## [Exercise prompt]
The following data has a line with "Screen dimensions: 1263x952" and a line with "The image size is (1035, 756).". Write out exactly those lines and all the lines between them.

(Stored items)

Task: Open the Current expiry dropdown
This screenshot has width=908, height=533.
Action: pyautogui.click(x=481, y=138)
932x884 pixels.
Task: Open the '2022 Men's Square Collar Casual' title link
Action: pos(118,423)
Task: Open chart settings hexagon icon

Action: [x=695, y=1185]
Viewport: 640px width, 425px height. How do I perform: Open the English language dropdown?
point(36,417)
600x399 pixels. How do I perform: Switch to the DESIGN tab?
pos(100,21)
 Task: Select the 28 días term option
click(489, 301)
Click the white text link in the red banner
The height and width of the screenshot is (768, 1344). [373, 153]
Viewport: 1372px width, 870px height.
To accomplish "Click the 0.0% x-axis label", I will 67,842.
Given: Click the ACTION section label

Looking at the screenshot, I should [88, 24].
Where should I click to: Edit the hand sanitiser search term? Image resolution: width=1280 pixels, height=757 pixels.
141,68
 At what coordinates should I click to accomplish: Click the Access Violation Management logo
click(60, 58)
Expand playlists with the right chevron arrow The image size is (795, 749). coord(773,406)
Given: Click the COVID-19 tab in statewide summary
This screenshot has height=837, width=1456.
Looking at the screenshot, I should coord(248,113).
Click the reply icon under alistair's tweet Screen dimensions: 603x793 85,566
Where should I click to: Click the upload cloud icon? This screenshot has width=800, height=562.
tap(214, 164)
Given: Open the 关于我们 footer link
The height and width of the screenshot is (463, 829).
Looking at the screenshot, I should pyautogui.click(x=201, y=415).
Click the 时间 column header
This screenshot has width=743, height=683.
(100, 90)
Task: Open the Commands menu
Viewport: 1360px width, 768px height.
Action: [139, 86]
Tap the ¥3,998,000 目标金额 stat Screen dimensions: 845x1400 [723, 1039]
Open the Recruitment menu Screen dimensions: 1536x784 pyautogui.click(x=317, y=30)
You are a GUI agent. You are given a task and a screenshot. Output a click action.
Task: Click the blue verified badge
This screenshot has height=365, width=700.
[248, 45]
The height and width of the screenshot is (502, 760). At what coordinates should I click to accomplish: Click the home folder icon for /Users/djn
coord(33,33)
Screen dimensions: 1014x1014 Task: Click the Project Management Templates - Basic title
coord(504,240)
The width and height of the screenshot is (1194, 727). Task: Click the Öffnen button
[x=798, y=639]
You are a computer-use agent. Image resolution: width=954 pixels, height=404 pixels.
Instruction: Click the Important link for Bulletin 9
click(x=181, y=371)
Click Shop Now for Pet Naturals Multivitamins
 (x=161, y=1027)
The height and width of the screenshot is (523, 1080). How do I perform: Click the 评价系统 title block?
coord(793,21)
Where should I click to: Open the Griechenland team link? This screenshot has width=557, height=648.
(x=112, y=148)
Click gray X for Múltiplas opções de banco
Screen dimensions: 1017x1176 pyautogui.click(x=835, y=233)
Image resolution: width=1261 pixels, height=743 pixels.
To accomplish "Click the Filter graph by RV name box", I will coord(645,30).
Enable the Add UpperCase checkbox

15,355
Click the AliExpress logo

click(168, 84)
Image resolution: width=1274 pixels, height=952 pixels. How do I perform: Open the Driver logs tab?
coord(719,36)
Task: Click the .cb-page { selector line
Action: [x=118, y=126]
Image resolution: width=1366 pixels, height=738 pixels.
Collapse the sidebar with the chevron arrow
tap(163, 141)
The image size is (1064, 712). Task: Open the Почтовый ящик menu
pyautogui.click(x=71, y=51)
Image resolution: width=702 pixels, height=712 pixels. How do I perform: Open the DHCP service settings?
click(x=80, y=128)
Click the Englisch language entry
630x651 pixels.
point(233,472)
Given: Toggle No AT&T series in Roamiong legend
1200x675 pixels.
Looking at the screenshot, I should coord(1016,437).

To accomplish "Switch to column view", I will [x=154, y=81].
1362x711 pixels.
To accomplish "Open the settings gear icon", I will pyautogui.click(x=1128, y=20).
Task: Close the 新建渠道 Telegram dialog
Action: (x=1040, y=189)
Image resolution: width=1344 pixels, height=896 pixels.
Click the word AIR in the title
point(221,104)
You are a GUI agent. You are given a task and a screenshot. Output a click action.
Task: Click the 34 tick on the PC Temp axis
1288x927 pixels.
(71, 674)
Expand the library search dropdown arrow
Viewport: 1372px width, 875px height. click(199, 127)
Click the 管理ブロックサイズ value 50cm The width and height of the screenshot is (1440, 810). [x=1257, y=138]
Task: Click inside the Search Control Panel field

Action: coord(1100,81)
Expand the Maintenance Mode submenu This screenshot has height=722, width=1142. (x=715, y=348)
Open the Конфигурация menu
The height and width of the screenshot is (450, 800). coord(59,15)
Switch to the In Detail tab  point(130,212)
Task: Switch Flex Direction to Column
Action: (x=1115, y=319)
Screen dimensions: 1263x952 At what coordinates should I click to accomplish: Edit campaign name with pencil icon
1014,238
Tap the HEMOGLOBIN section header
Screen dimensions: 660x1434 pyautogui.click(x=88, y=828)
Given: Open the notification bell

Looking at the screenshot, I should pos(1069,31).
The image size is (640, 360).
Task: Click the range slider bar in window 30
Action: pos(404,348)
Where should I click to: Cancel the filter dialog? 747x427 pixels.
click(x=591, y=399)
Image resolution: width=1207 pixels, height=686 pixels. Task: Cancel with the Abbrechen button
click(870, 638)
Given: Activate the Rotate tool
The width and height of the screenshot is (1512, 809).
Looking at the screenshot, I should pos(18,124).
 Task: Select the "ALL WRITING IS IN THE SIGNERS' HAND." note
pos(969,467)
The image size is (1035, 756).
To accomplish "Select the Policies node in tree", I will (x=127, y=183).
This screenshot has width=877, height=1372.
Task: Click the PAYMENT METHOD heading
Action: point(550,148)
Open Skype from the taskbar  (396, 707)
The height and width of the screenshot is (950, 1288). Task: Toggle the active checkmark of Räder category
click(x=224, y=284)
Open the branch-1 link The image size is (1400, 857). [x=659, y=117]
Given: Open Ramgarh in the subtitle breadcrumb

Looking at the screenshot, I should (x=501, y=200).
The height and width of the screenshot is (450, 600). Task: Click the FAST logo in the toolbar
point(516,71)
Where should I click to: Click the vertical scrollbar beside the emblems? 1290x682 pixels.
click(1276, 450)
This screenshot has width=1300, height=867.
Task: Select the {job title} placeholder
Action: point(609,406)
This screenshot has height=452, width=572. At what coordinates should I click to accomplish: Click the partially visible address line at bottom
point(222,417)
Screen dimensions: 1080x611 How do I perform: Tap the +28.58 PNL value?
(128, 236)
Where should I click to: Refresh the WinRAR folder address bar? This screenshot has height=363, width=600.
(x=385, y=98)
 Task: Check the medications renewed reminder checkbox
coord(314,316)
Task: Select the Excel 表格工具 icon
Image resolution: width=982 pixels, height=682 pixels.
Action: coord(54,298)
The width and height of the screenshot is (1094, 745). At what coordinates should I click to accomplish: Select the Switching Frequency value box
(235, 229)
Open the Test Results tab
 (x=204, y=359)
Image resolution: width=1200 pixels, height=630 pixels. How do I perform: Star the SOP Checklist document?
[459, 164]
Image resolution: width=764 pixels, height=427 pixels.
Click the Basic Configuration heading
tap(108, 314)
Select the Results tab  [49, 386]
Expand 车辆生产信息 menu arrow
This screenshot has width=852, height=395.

## [Result]
Screen dimensions: 1263x952 At what coordinates should I click to accomplish: Edit campaign name with pencil icon
1014,238
Tap the HEMOGLOBIN section header
Screen dimensions: 660x1434 pyautogui.click(x=88, y=828)
Given: Open the notification bell

Looking at the screenshot, I should pos(1069,31).
The image size is (640, 360).
Task: Click the range slider bar in window 30
Action: pos(404,348)
Where should I click to: Cancel the filter dialog? 747x427 pixels.
click(x=591, y=399)
Image resolution: width=1207 pixels, height=686 pixels. Task: Cancel with the Abbrechen button
click(870, 638)
Given: Activate the Rotate tool
The width and height of the screenshot is (1512, 809).
Looking at the screenshot, I should pos(18,124).
 Task: Select the "ALL WRITING IS IN THE SIGNERS' HAND." note
pos(969,467)
The image size is (1035, 756).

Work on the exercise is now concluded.